Please echo the records from the line containing "Given: Open the Saham dropdown showing BRMS" through the line containing "Select the Backend 10% completion bar", both ends included, and leave the pictures out of your answer.
begin Stored records
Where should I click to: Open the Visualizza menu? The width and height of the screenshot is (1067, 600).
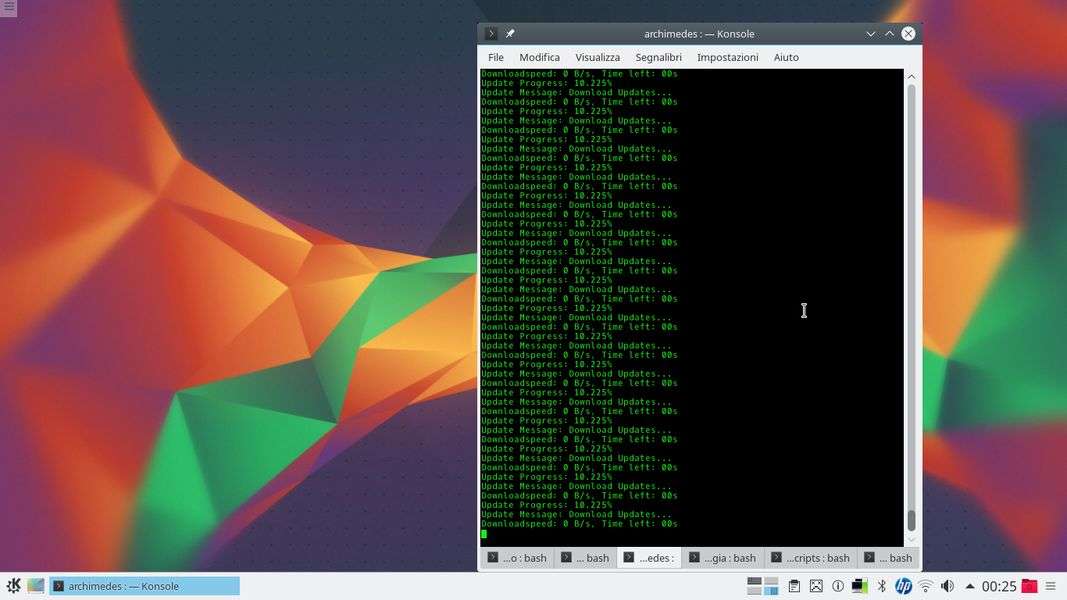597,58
end Stored records
begin Stored records
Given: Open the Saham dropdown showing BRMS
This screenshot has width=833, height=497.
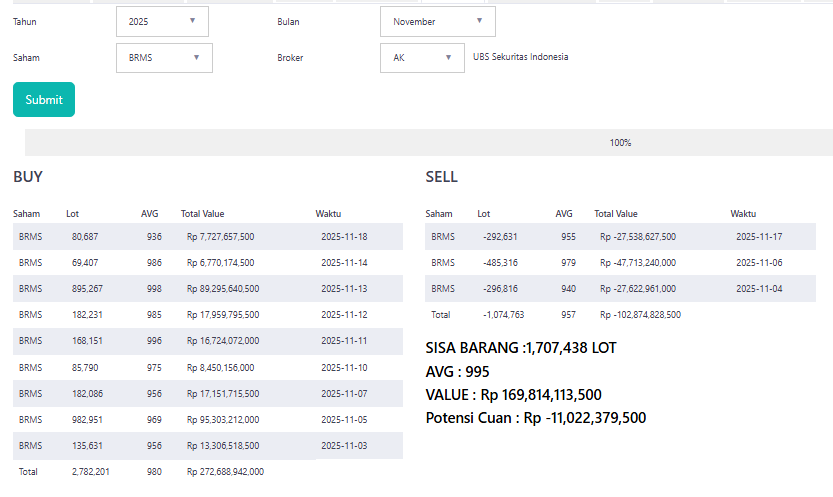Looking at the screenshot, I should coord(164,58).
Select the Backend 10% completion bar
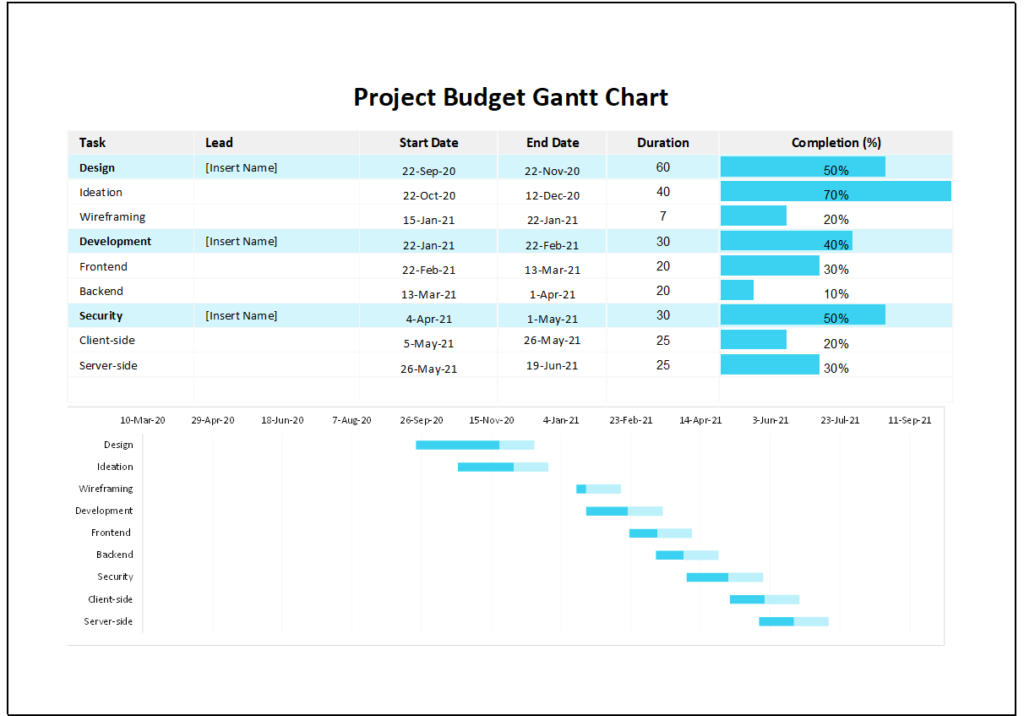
end Stored records
■ Result ■
Given: Open the Saham dropdown showing BRMS
This screenshot has width=833, height=497.
Looking at the screenshot, I should coord(164,58).
Select the Backend 10% completion bar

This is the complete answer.